- The task
Print each record below exactly as it appears.

- Data section

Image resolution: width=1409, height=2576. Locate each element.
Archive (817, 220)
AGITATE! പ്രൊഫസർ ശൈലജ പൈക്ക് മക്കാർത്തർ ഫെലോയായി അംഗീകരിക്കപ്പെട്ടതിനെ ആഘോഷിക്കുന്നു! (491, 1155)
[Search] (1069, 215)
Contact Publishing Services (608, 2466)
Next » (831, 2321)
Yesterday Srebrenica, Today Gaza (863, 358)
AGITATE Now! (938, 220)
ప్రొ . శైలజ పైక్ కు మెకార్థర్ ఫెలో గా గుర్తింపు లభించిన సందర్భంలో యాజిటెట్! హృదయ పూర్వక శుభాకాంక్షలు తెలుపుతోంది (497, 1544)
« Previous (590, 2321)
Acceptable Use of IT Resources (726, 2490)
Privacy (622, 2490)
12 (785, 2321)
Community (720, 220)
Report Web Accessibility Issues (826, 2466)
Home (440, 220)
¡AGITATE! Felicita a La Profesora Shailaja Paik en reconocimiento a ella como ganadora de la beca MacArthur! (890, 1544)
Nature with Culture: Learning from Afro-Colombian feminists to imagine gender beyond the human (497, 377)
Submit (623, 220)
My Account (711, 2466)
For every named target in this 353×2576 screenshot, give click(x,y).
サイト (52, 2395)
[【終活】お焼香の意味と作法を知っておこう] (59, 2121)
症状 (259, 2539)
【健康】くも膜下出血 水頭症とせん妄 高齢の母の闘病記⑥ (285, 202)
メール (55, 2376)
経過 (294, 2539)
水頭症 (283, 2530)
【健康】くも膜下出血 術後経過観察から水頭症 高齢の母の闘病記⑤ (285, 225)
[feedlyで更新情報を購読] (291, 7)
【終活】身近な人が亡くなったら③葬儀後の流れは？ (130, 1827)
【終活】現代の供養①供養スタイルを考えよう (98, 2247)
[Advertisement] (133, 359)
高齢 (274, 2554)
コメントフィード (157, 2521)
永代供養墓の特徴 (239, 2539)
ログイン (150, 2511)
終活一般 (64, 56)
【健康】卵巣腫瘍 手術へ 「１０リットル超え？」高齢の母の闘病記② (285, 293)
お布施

- Solution
Image resolution: width=1409, height=2576. Locate each element.
Archive (817, 220)
AGITATE! പ്രൊഫസർ ശൈലജ പൈക്ക് മക്കാർത്തർ ഫെലോയായി അംഗീകരിക്കപ്പെട്ടതിനെ ആഘോഷിക്കുന്നു! (491, 1155)
[Search] (1069, 215)
Contact Publishing Services (608, 2466)
Next » (831, 2321)
Yesterday Srebrenica, Today Gaza (863, 358)
AGITATE Now! (938, 220)
ప్రొ . శైలజ పైక్ కు మెకార్థర్ ఫెలో గా గుర్తింపు లభించిన సందర్భంలో యాజిటెట్! హృదయ పూర్వక శుభాకాంక్షలు తెలుపుతోంది (497, 1544)
« Previous (590, 2321)
Acceptable Use of IT Resources (726, 2490)
Privacy (622, 2490)
12 (785, 2321)
Community (720, 220)
Report Web Accessibility Issues (826, 2466)
Home (440, 220)
¡AGITATE! Felicita a La Profesora Shailaja Paik en reconocimiento a ella como ganadora de la beca MacArthur! (890, 1544)
Nature with Culture: Learning from Afro-Colombian feminists to imagine gender beyond the human (497, 377)
Submit (623, 220)
My Account (711, 2466)
For every named target in this 353×2576 screenshot, give click(x,y).
サイト (52, 2395)
[【終活】お焼香の意味と作法を知っておこう] (59, 2121)
症状 (259, 2539)
【健康】くも膜下出血 水頭症とせん妄 高齢の母の闘病記⑥ (285, 202)
メール (55, 2376)
経過 (294, 2539)
水頭症 (283, 2530)
【健康】くも膜下出血 術後経過観察から水頭症 高齢の母の闘病記⑤ (285, 225)
[feedlyで更新情報を購読] (291, 7)
【終活】身近な人が亡くなったら③葬儀後の流れは？ (130, 1827)
【終活】現代の供養①供養スタイルを考えよう (98, 2247)
[Advertisement] (133, 359)
高齢 (274, 2554)
コメントフィード (157, 2521)
永代供養墓の特徴 (239, 2539)
ログイン (150, 2511)
終活一般 (64, 56)
【健康】卵巣腫瘍 手術へ 「１０リットル超え？」高齢の母の闘病記② (285, 293)
お布施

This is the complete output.